Rahip Şemun'un Peygamberimize Sorusu; -Akıl Nedir?
Hz. İsa (a.s)'ın Havarilerinden birisinin torunu olan Rahip Şemun, Peygamberimize akıl ile ilgili soru sordu. Sonrasında ise İslam dinini kabul etti. İlgili filmi izlemek için lütfen aşağıdaki film rulosunun üzerine tıklayın. İyi seyirler.
AKIL: Arapça bir kelimedir. Anlamı; düşünme, anlama ve kavrama gücüdür.
Allah’ın emir ve buyruklarına itaat etmeği ve böylece yaratılışın hedefi olan Allah’a ibadet etmeği sağladığı için, akıl hem yaratılışın ve hem de ölümden sonraki hayatın ereksel nedeni yani gerçekleştirmek için tasarlanan ve erişmek istenilen şey, amaç, gaye, maksat, hedef sayılır. Sevap ve ceza da akılla orantılıdır. Çünkü aklı olmayanın, sorumluluğu yoktur ve aklı olan aklı oranında sorumludur.
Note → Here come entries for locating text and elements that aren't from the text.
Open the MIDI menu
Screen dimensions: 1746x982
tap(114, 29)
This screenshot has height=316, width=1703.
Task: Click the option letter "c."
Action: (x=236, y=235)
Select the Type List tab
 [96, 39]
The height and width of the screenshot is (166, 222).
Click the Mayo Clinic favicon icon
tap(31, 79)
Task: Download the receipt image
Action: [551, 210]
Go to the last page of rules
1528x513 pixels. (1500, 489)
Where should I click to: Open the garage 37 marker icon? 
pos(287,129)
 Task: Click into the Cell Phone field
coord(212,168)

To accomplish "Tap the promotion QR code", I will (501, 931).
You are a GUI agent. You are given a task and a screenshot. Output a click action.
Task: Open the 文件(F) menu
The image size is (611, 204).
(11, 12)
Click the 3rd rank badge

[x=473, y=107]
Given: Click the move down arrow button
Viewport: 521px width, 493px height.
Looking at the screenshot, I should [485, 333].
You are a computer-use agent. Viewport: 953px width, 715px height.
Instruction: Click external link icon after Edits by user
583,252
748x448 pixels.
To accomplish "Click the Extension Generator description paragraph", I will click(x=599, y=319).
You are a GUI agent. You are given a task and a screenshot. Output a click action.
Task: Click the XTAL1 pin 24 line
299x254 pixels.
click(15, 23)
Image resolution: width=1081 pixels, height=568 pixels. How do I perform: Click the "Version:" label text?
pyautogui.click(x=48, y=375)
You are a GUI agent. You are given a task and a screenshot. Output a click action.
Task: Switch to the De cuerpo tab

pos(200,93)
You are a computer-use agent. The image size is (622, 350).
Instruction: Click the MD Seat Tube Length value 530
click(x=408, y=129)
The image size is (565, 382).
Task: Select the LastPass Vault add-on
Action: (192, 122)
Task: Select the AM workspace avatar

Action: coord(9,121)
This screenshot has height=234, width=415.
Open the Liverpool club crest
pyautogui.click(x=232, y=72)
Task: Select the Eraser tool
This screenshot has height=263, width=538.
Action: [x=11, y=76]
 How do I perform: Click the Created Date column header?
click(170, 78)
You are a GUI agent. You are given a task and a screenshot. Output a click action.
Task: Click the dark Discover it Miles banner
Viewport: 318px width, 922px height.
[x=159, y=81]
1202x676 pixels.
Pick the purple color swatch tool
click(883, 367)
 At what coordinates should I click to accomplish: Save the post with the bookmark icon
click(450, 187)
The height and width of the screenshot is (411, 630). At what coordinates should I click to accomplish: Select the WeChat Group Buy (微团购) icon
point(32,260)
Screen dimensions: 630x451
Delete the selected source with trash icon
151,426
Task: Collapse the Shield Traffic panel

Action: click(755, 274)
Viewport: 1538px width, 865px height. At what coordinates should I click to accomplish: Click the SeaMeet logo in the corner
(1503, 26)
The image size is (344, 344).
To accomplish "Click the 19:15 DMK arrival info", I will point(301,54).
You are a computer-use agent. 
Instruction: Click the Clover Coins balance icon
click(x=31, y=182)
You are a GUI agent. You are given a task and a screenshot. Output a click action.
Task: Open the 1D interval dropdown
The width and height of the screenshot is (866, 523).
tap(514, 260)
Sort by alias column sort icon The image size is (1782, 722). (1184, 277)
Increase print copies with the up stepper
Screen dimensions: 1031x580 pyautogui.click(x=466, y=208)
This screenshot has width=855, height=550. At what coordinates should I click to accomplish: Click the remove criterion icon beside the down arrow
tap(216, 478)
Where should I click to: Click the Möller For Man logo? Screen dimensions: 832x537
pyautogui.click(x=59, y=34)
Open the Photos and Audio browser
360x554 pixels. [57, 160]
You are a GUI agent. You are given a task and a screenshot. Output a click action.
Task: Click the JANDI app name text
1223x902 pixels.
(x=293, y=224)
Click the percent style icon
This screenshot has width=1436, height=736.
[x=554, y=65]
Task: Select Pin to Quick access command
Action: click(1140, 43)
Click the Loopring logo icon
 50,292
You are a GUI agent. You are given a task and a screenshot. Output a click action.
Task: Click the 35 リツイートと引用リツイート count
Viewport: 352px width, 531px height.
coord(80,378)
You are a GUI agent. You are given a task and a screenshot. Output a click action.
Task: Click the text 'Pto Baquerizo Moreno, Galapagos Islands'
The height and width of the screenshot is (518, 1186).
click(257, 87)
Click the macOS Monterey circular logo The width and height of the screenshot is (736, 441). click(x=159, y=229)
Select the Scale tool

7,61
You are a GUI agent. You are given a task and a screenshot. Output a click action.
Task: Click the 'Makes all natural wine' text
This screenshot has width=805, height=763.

HİKMETLİ SÖZLERİNDEN BİR BÖLÜMÜ
Hz. İsa aleyhi’s-selam’ın havarisi Yahuda’nın torunu Şem’un (ibn-i Lavî); Resulullah’a şu soruyu yöneltti.
-Şem’un, "Bana akıl hakkında bilgi ver. Akıl nedir? Nasıldır? Akıldan ayrılan kollar nelerdir? Ve bunların bütün kısımlarını bana açıklayın." diye sordu.
Resulullah salla'llahu aleyhi ve alih şöyle buyurdu:
"Akıl, cahilliğin bukağıdır; nefis, en kötü hayvana benzer; bukağı takılmazsa azar. Böylece akıl cahilliğin bukağıdır. Allah-u Teâla aklı yaratıp ona, "Gel" dedi, o da geldi; ona "Dön" dedi o da döndü; sonra Hak Teâla şöyle buyurdu: "İzzet ve celalime andolsun ki, senden daha azametli ve senden daha itaatkâr bir varlık yaratmadım; seninle başlayıp seninle hilkati yenileyeceğim. Mükâfat senin içindir, azap da sanadır."
Daha sonra akıldan hilim yani yumuşaklık, hilimden; ilim,
ilimden; rüşt yani olgunluk,
rüştten; iffet, iffetten; korunma yani sakınma,
korunmadan; hayâ, hayâdan; vakar yani ağır başlı olmak
vakardan hayırlı işlerde sebat yani süreklilik
sebattan; kötülükten nefret etmek,
kötülükten nefretten de; nasihat edene itaat etmek ayrıldı.
Bunlar, akıldan ayrılan on tane hayır semeredir. Bunlardan her biri de on ayrı kola ayrılır.
Hilmin (yumuşaklığın) semereleri: Güzel davranmak, iyi insanlarla arkadaşlık yapmak, aşağılıktan kaçınmak, alçaklıktan uzak durmak, iyiliğe fazla istek, yüce derecelere yaklaşmak, affetmek, iyi geçinmek, ihsanda bulunmak ve boşuna konuşmamaktır. Bunlar hilim sayesinde akıllıya nasip olan sıfatlardır.
İlmin semereleri:
Fakirliğe rağmen zenginlik; İlim vasıtasıyla kendini zengin görmek,
Cimriliğe rağmen-cömertlik; kişi yapısı itibariyle cimri olabilir ama ilmin gereği olarak cömertlik yapar.
Basitliğine rağmen - heybetli olmak,
Hastalığa rağmen - sağlıklı olmak; vücudunun hasta olmasına rağmen morali yerinde olmasıdır.
Uzaklığa rağmen - yakın olmak, cana yakın olma hali.
İnatçı ve ısrarlı olmasına rağmen - hayâlı olmak,
Hakirliğe rağmen - yücelik sahibi izzetli olma hali.
Düşüklüğe rağmen; şerefli olmak, hikmet, itibar ve makama sahip olmak. İşte bunlar, akıllının ilim vasıtasıyla elde ettiği şeylerdir. O halde hem akıllı ve hem de alim olan insana ne mutlu.